Problems using other (non-normal) distributions are discussed in the textbook, but the arithmetic is too hard for multiple choice question examinations.
The final exam asks several types of questions in later modules:
● Given α (the probability of a Type I error), compute the bounds of the confidence interval.
● Given α and the true value of the statistic, compute β (the probability of a Type II error).
● Given α and β, and the true value of the statistic, compute the needed number of observations.
Review end of chapter exercises 1, 2, 3a, 4, 5, and 6.
Reading: §8.2 Large-Sample Confidence Intervals for a Population Mean and Proportion
For large samples, we use the central limit theorem.
● Confidence intervals for the mean use the sample estimate of the standard deviation.
● Confidence intervals for proportions use the sample estimate of p to derive the standard deviation.
Some problems give the width for the confidence interval and derive the needed sample size. The problem may ask for a minimum sample size (appropriate for p = 50%) or give a lower bound or upper bound for p.
The final exam does not test mathematical proofs. Know when to use the central limit theorem, not how to prove it.
Know Equations 8.8, 8.9, 8.10, and 8.11 for large samples.
Review Example 8.6 with Figure 8.5; Example 8.7; Example 8.8; Example 8.9; Example 8.10.
Know when to use z values vs t values.
● If the sample size is large, use z values and the central limit theorem.
● If the sample size is small and the population is normally distributed, use t values and degrees of freedom.
Confidence intervals and prediction intervals are used in several modules. Prediction intervals are wider, as they include the uncertainty caused by the error term. The relation of the formulas for the confidence interval and the prediction interval is similar for all modules, though the parameters of the formulas change.
The textbook uses exact language, such as: “Remember that it is not correct at this point to write P(38,837.2 < μ < 68,977.2) = .95, because nothing inside the parentheses is random. The interval we have calculated may or may not include the actual value of μ. If we were to obtain sample after sample of size 16 from this population and for each one use (8.11) with t = 2.131, in the long run 95% of the calculated CIs would include μ whereas 5% would not. Without knowing the value of μ, we can’t know whether the particular interval we have calculated is one of the “good” 95% or the “bad” 5%.” and “By robust, we mean that if a t critical value for 95% confidence is used in calculating the interval, the actual confidence will be reasonably close to the nominal 95% level, and similarly for other confidence levels.”
Review end of chapter exercises 13, 14, 15, 16, 20a, and 21a.
This course covers the arithmetic of statistical testing. If all assumptions are valid, the testing gives plausible results.
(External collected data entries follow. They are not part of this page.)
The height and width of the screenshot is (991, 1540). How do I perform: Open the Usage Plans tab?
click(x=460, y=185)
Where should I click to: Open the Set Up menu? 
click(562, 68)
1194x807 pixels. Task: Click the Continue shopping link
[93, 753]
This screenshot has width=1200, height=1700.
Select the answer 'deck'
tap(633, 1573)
In practice, the assumptions are often invalid. Half of the results presented in many social science fields are bogus, since the researchers use faulty assumptions. Most commonly, they omit numerous variables that affect the results. For instance, hundreds of papers conclude that police are racist, because blacks are more likely to be arrested than whites. But arrest rates depend on a host of factors, such as felony rates; the conclusions about police racism are usually unwarranted.
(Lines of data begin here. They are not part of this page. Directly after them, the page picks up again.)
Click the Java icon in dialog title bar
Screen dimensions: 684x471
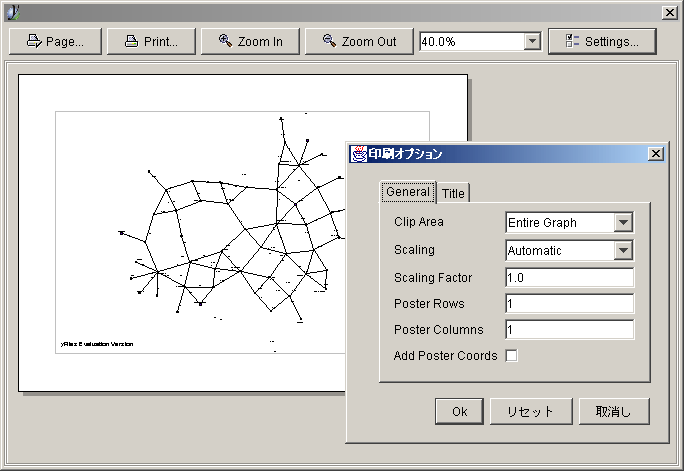[358, 154]
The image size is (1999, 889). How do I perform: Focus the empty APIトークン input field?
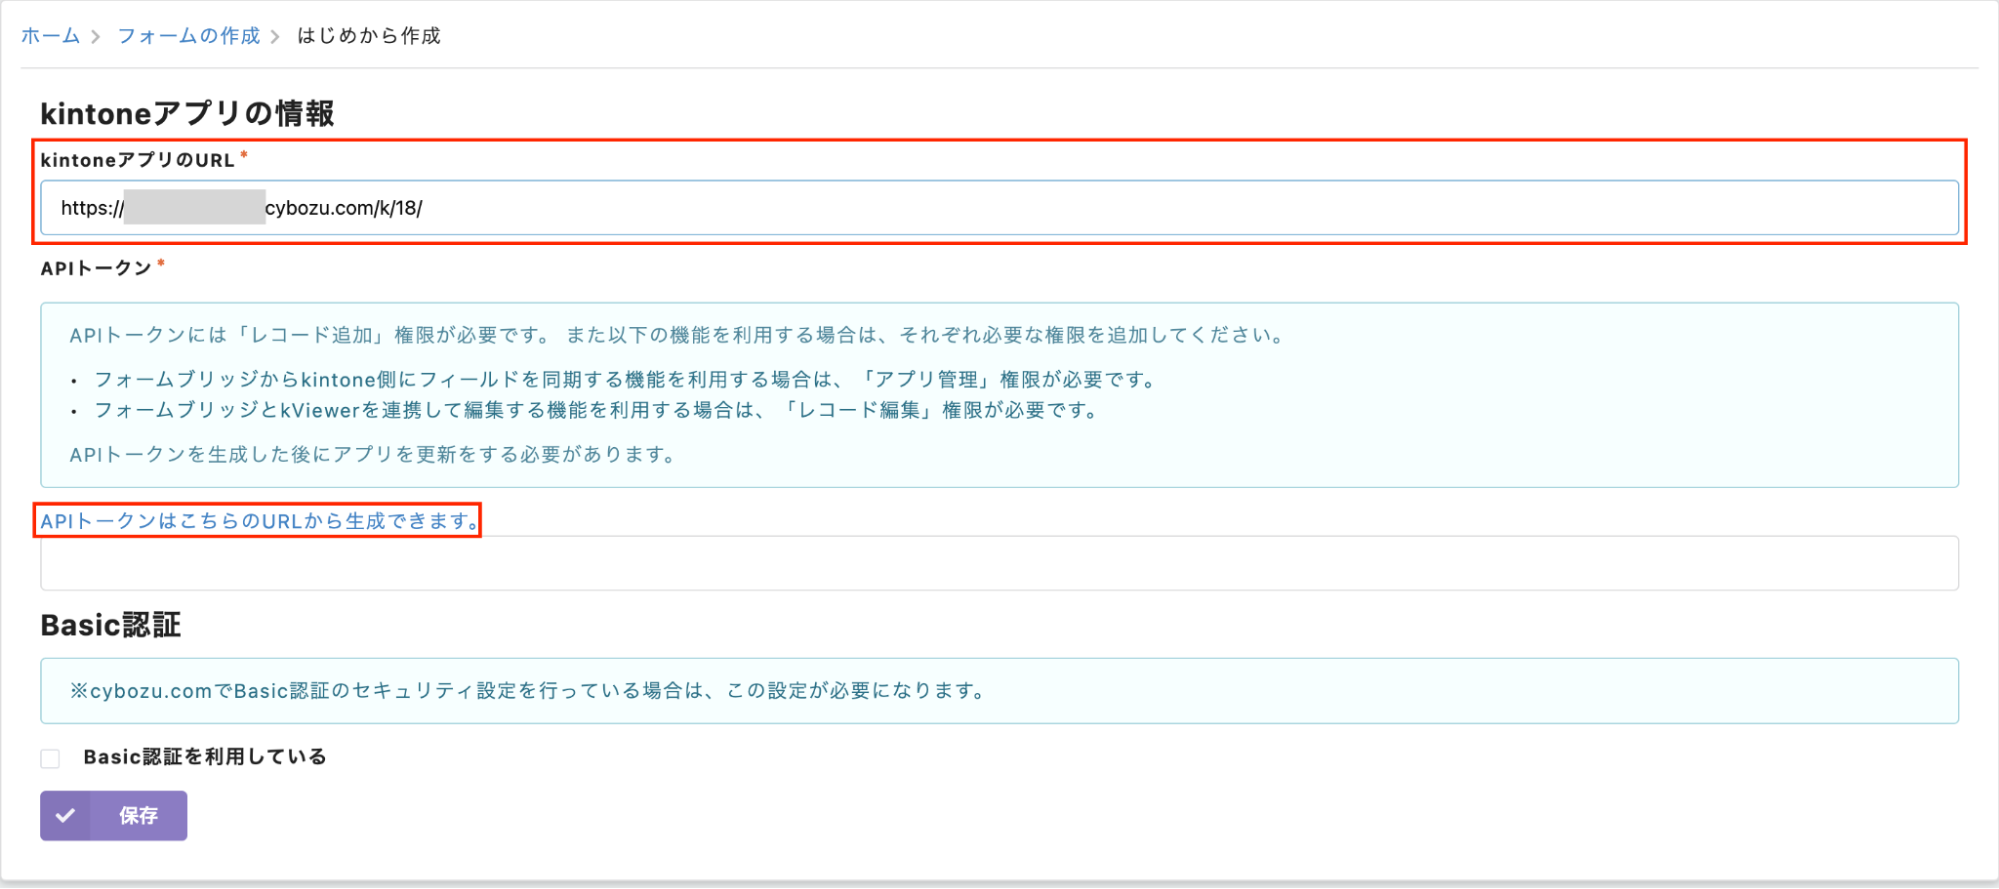pos(998,565)
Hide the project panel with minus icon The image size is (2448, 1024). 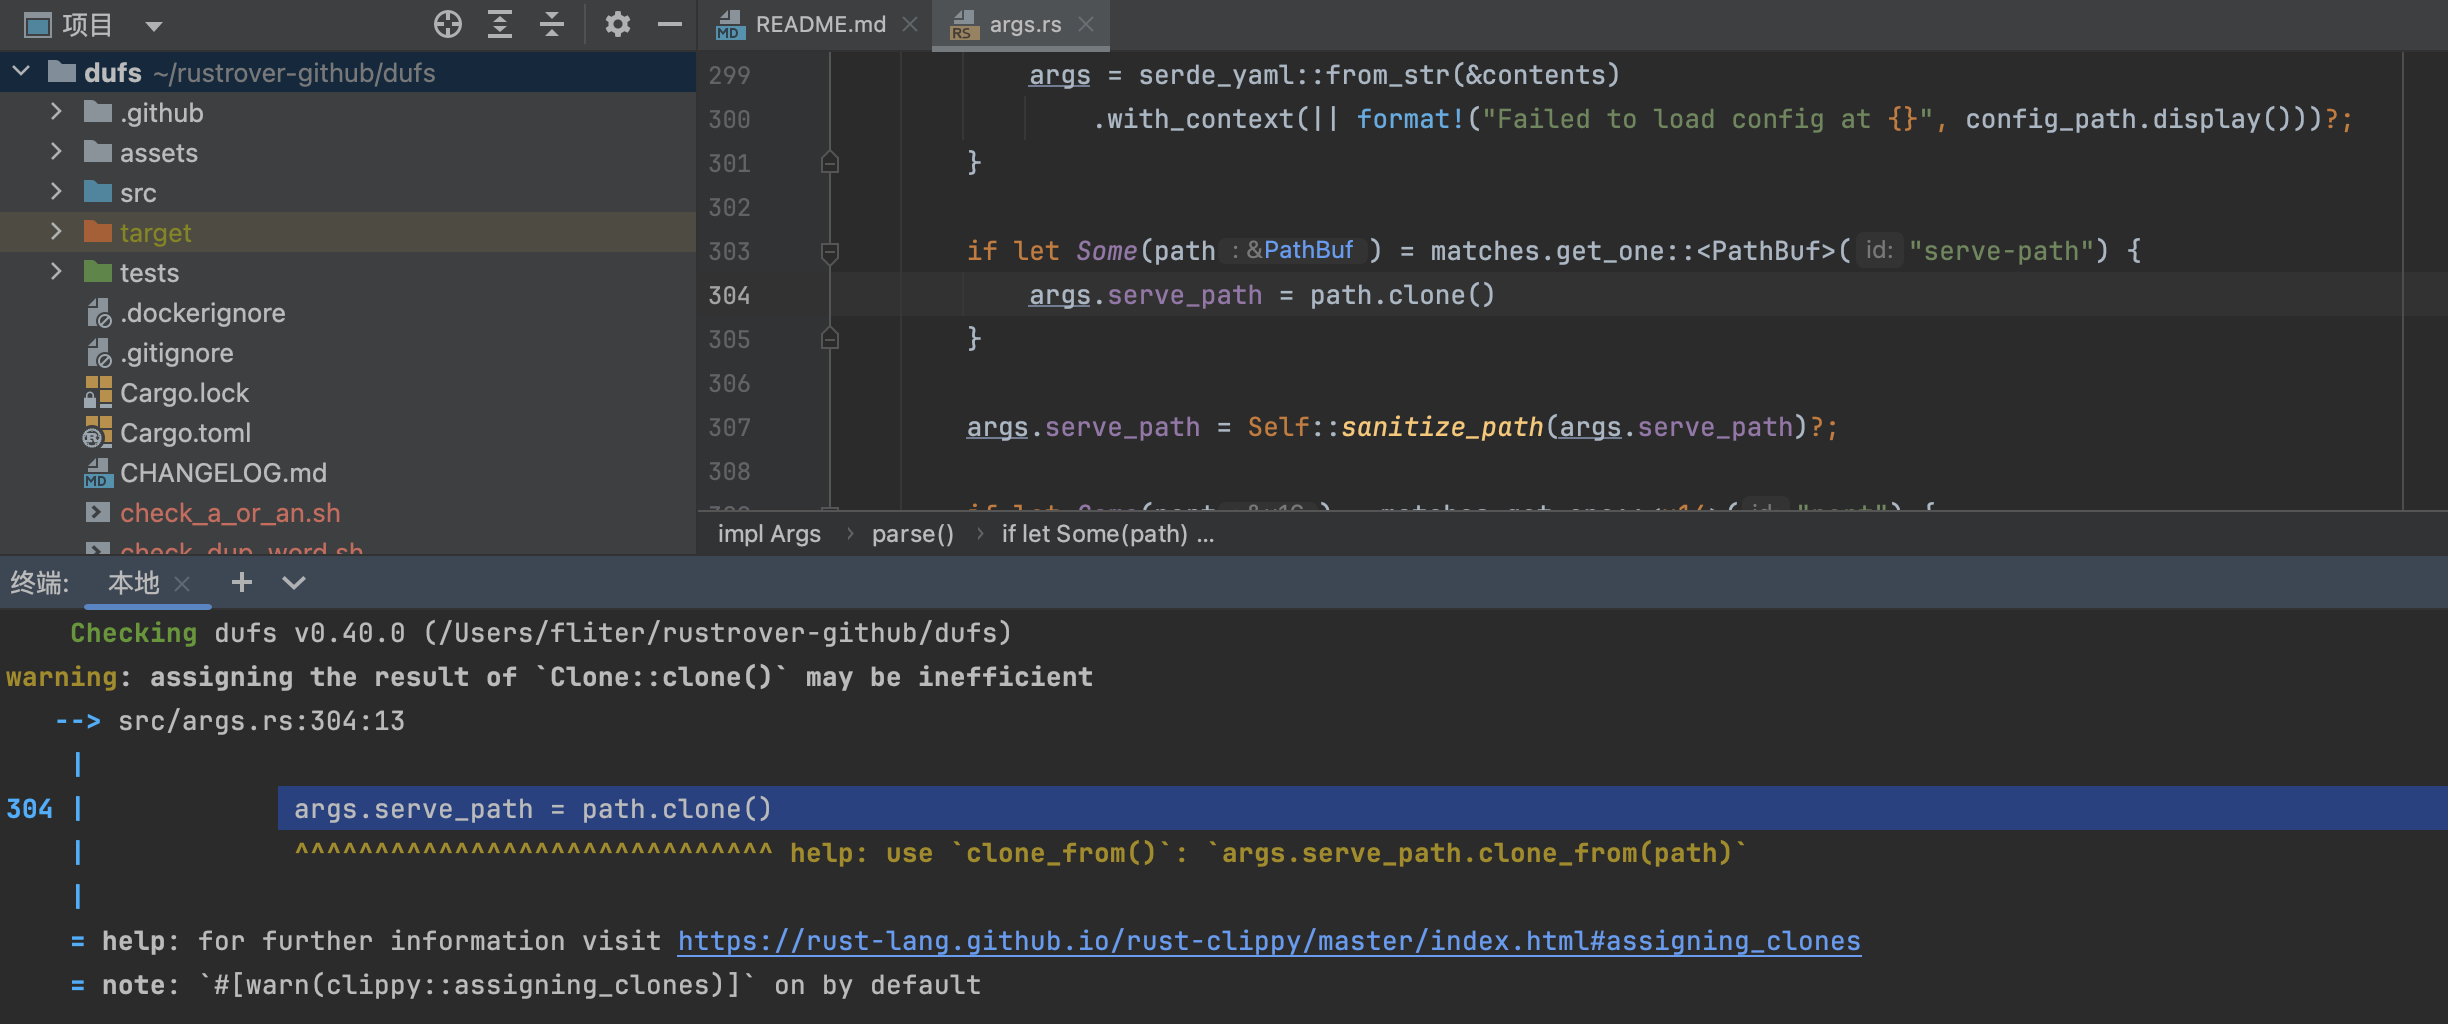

The textbook often discusses assumptions, but the final exam does not test these sections. For actuaries, the assumptions are critical to good work. An actuary may find that urban residents have more auto accidents than do rural residents. But urban residents may be younger, wealthier, better educated, less likely to be married, have fewer children; unless one adjusts for these other variables, results may be skewed.